I’m not talking about needing to legitimately eat, I’m speaking of that feeling you get that says, “I’m not hungry, but I desperately want to be chewing on something…anything…”
Well, ok, maybe you don’t get it. I have to assume not everyone does, because some of you are thin as a rail from simply intaking only what you must and that’s it. Trust me, this is not an affliction that you want. You are, in the nicest way possible, a lucky bastard.
It’s probably the hardest non-exercise-related item that holds me back from being fit and trim. I used to think, “Hey, I just like the taste/texture/smell of food, ok? Some people like books, some like movies…well, I’m just a goddamned FOODIE. No problem, right? They have a whole freaking TV network just for me!”

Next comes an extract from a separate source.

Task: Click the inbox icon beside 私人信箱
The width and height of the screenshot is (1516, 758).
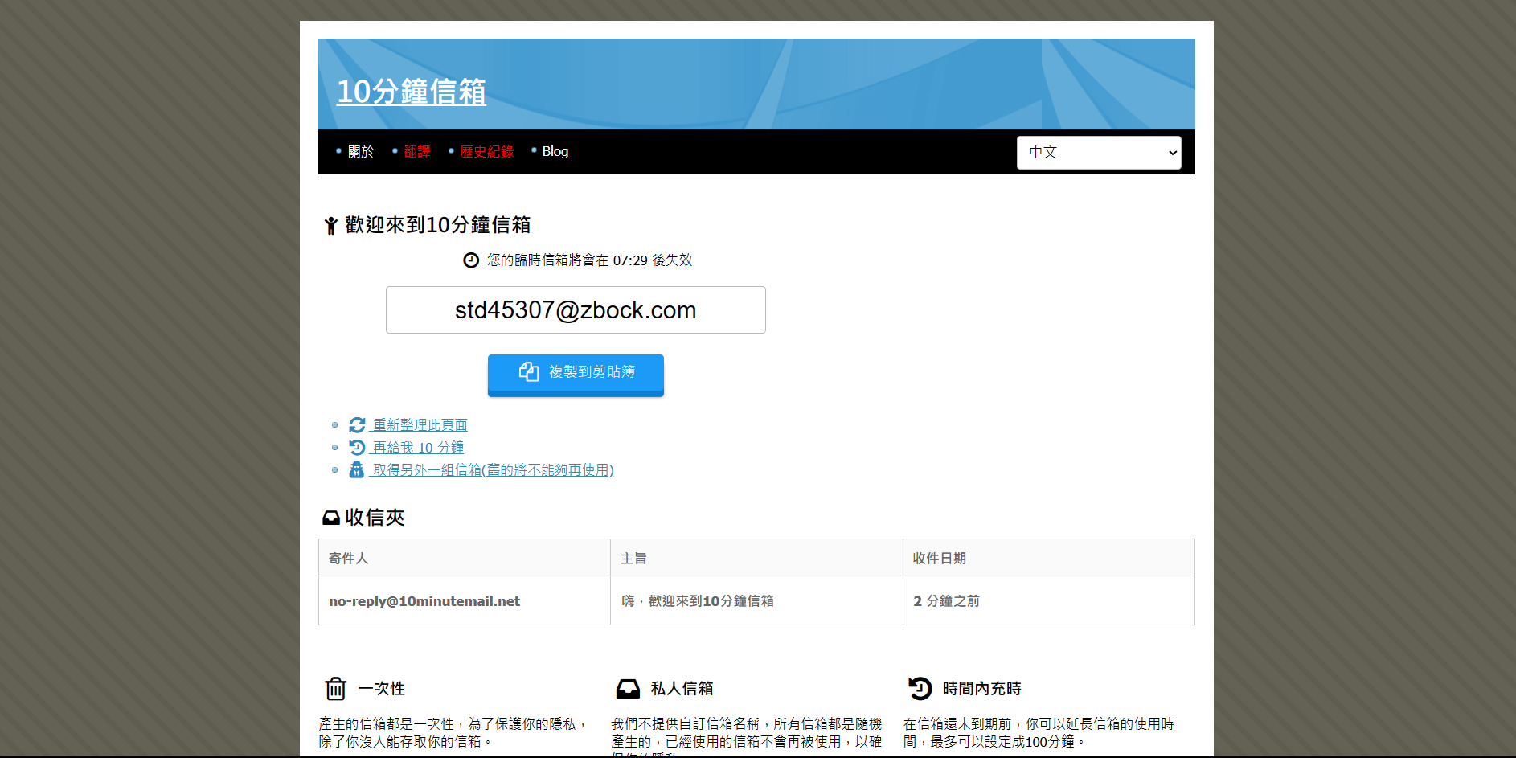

Turns out it’s a HUGE problem because it means at any point in the day I may get a fantastic urge to shove something in my gob for a snack. The problem is that the resulting caloric intake is far beyond what I should be ingesting and couple that with a sedentary job and bad exercise schedule (until recently), you end up looking — like me. Overweight and far too many squeezy parts. Good if you’re a teddy bear, not so much if you’re a 32-year-old guy.
Here’s the really frustrating part about this — eating something? Yeah, it only solves the sensation for awhile. Immediately, certainly, and then for a bit more, but it drops off after awhile and I’m back where I started. The only tried and true way, besides willpower to stop it, is to eat until I am stuffed full — at that point, something else kicks in and stops the sensation and I go back to normal, albeit feeling like a whale because I’ve just ate when I didn’t have to.
It’s much easier to ignore if my defenses are strong — when I’m well-slept, not stressed or pressured, have had good exercise, love from my family, and generally feel good about myself. Step on any of those or trod on many and it becomes easier and easier for me to fail to resist the urge and instead solve it by grabbing something to munch on and moving on. Thus, when work has hammered me down into the ground and I’m working insane hours, it’s been a long week of only 4-5 hours/night sleep, or any other factors, I gain weight. And it’s almost entirely the fault of this sensation.
That’s not to say I’m not the person in control, because I am. I have no one to blame but my own failures. It does mean, however, that I have to constantly work on trying to figure out the best way to A) prevent it from happening in the first place and B) how to mitigate it when the munchies DO hit me full-force.
I think the first battle is identifying it, which I’ve done and tried to elaborate on with this post. Secondly, it’s finding and defining activities or mental exercises to avoid giving in to the sensations. I know exercise helps, but I can’t always burst into “Ab Crunchers for Dummies” during a 3pm meeting at work. I need to build up my defenses in other ways to make this work.
Then maybe one day I can battle the Munchies every time….and win.